This summary was developed using Microsoft Copilot on 05/17/2025 and edited by Charlotte Sutcliffe, Duke undergraduate research assistant.
Carr, R. C., Jenkins, J. M., Watts, T. W., Peisner-Feinberg, E. S., & Dodge, K. A. (2024). “Investigating if high-quality kindergarten teachers sustain the pre-K boost to children’s emergent literacy skill development in North Carolina.” Retrieved from https://doi.org/10.1111/cdev.14076
Background
This study explores whether high-quality kindergarten teachers can sustain the academic benefits children gain from attending North Carolina’s NC Pre-K program, a state-funded initiative serving primarily low-income families. NC Pre-K focuses on emergent literacy skills—basic abilities such as noticing and working with sounds in words and sounding out written words –that are critical for later reading success.
Findings
Using a sample of over 17,000 children, researchers compared the literacy development of NC Pre-K participants to non-participants during kindergarten. Teacher quality was measured using a “value-added” approach, which estimates a teacher’s contribution to student learning gains over the school year.

The problem: Write the next part of the summary of the NC Pre-K and kindergarten teacher quality study, starting after its last sentence. The listing that follows the summary isn't needed for any of this work.

Data provided:
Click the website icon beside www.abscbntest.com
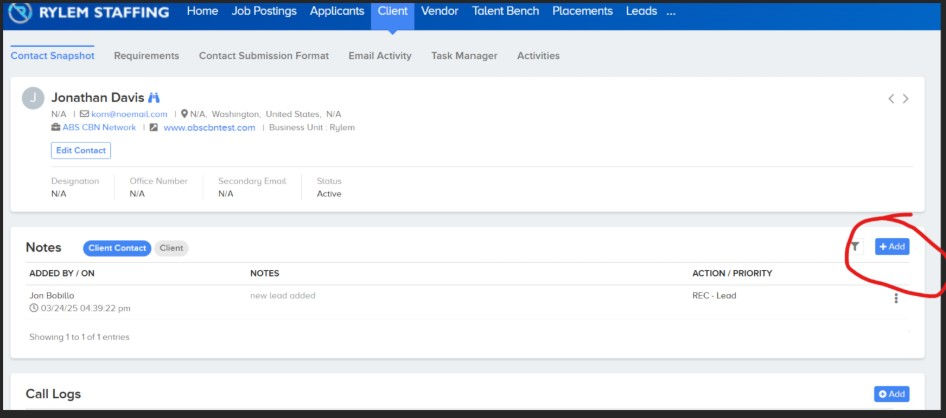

Output for this exercise:
Findings confirmed that NC Pre-K participants entered kindergarten with significantly stronger emergent literacy skills than their peers. However, this advantage diminished over the year as non-participants demonstrated faster growth, effectively narrowing the gap. By spring, only 11% of the initial skill difference remained. Importantly, this convergence was not due to a decline in skills among NC Pre-K participants, but rather to accelerated progress among non-participants.
High-quality kindergarten teachers, as measured by value-added scores, were associated with greater literacy gains for all students. However, these teachers did not differentially benefit former NC Pre-K participants. In other words, while effective teachers improved outcomes broadly, they did not specifically sustain or amplify the pre-K advantage.
Takeaways
The study tested two competing theories: dynamic complementarity (pre-K gains are enhanced by high-quality teaching) and dynamic substitutability (pre-K gains persist in low-quality environments). Neither hypothesis was supported. Instead, the findings suggest that kindergarten may act as a compensatory environment, helping lower-performing students catch up, regardless of pre-K participation.
The authors emphasize that while short-term convergence occurred, NC Pre-K still provided a meaningful early boost, and teacher quality remained a strong predictor of literacy growth. They advocate for viewing pre-K as the first step in a continuum of high-quality education and recommend future research into instructional alignment, individualized teaching, and peer effects to better sustain early gains.